Anterior cruciate ligament (ACL) reconstruction is surgery to reconstruct the torn ligament of your knee with a tissue graft. The anterior cruciate ligament is one of the four major ligaments of the knee that connects the femur (thigh bone) to the tibia (shin bone) and helps stabilize the knee joint. Ligaments are tough, non-stretchable fibers that hold your bones together. Anterior cruciate ligament prevents excessive forward movement of the lower leg bone (tibia) in relation to the thigh bone (femur) as well as limits rotational movements of the knee. An ACL tear is a common knee ligament injury. If you have injured your ACL, surgery may be needed to regain full function of your knee.
CAUSES OF ACL INJURY
An ACL injury most commonly occurs during sports that involve twisting or overextending your knee. The ACL can be injured in several ways:
- Sudden directional change in motion
- Slowing down while running
- Improper landing from a jump
- Direct blow to the side of your knee, such as during a football tackle
SYMPTOMS
When you injure your ACL, you might hear a loud “pop” sound and experience a buckling of the knee. Within a few hours of an ACL injury, your knee may swell due to the bleeding from blood vessels within the torn ligament. You may also notice instability of the knee, especially when trying to change direction of the knee, during movement.
DIAGNOSIS
An ACL injury can be diagnosed with a thorough physical examination of the knee and diagnostic tests such as X-rays, MRI scans and arthroscopy. X-rays may be needed to rule out any fractures. In addition, your doctor will often perform the Lachman’s test to see if the ACL is intact. During a Lachman’s test, knees with a torn ACL may show increased forward movement of the tibia compared to a healthy knee. Pivot shift test is another test to assess ACL tear. During the pivot shift test, if the ACL is torn the tibia will move forward on complete straightening of the knee and as the knee bends past 30° the tibia shifts back into correct place in relation to the femur.
TREATMENT
Treatment options include both non-surgical and surgical methods. If the overall stability of the knee is intact, your doctor may recommend non-surgical methods. Non-surgical treatment consists of rest, ice, compression, and elevation (RICE protocol); all assist in controlling pain and swelling. Physical therapy may be recommended to improve knee motion and strength. A knee brace may be needed to help immobilize your knee.

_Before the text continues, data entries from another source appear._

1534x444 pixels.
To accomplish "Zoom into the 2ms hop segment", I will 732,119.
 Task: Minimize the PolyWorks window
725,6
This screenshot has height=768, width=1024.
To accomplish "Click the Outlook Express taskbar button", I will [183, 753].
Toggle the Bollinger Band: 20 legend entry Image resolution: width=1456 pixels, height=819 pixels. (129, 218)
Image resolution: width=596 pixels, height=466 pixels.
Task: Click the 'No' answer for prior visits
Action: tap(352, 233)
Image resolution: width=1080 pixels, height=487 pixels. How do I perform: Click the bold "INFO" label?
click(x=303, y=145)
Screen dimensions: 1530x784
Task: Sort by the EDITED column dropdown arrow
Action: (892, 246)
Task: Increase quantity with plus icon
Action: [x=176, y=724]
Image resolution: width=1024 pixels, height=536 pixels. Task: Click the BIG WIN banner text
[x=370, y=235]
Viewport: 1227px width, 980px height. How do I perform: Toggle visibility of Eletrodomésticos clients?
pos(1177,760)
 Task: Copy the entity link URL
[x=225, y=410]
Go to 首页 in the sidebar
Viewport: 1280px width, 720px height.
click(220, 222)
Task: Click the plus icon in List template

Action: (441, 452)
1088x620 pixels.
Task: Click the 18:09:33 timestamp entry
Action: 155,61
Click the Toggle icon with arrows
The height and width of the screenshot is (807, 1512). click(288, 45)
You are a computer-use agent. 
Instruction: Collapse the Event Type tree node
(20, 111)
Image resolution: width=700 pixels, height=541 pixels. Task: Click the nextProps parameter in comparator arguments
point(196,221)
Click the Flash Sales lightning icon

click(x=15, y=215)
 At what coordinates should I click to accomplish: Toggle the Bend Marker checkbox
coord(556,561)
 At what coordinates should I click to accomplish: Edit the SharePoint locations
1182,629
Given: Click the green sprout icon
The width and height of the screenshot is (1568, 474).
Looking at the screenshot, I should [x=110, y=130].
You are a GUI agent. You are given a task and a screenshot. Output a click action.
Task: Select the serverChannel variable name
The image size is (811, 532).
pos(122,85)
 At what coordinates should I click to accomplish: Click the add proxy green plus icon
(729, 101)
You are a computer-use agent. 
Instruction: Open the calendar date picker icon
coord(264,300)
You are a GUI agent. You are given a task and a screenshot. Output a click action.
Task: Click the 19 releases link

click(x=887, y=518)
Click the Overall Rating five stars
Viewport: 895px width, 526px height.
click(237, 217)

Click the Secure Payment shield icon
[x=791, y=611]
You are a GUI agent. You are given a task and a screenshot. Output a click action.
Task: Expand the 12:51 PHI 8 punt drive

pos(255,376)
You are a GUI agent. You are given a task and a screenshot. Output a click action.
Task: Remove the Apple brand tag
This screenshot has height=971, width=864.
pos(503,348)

If left untreated, a torn ACL can lead to early arthritis of the knee.
An ACL reconstruction surgery is considered for active adult patients, who participate in pivoting sports and require knee stability for work.
The goal of ACL reconstruction surgery is to tighten the knee joint and restore its stability. It also helps you avoid further injury and allows you to return to your sport.
PROCEDURE
Anterior cruciate ligament reconstruction patellar tendon is a surgical procedure to replace the torn ACL with part of the patellar tendon taken from the patient’s leg. The new ACL is harvested from the patellar tendon that connects the bottom of the kneecap (patella) to the top of the shinbone (tibia). The procedure is performed under general anesthesia.
Your surgeon will make two small cuts around your knee. An arthroscope, small video camera is inserted through one incision to see the inside of the knee joint. Along with the arthroscope, a sterile solution is pumped into the knee to expand it and enable the surgeon to have a clear view of the inside of the joint. The torn ACL will be removed and the pathway for the new ACL is prepared.
Your surgeon makes an incision over the patellar tendon and takes out the middle third of the patellar tendon, along with its bone attachment on each end. The remaining portions of the patellar tendon on either side of the graft are sutured back after its removal. Then the incision is closed. The arthroscope is reinserted into the knee joint through one of the small incisions. Small holes are drilled into the upper and lower leg bones where these bones come together at the knee joint. The holes form tunnels in your bone to accept the new graft. Then the graft is pulled through the predrilled holes in the tibia and femur. The new tendon is then fixed into the bone with screws to hold it into place while the ligament heals into the bone. The wounds are then closed with sutures and a dressing is placed.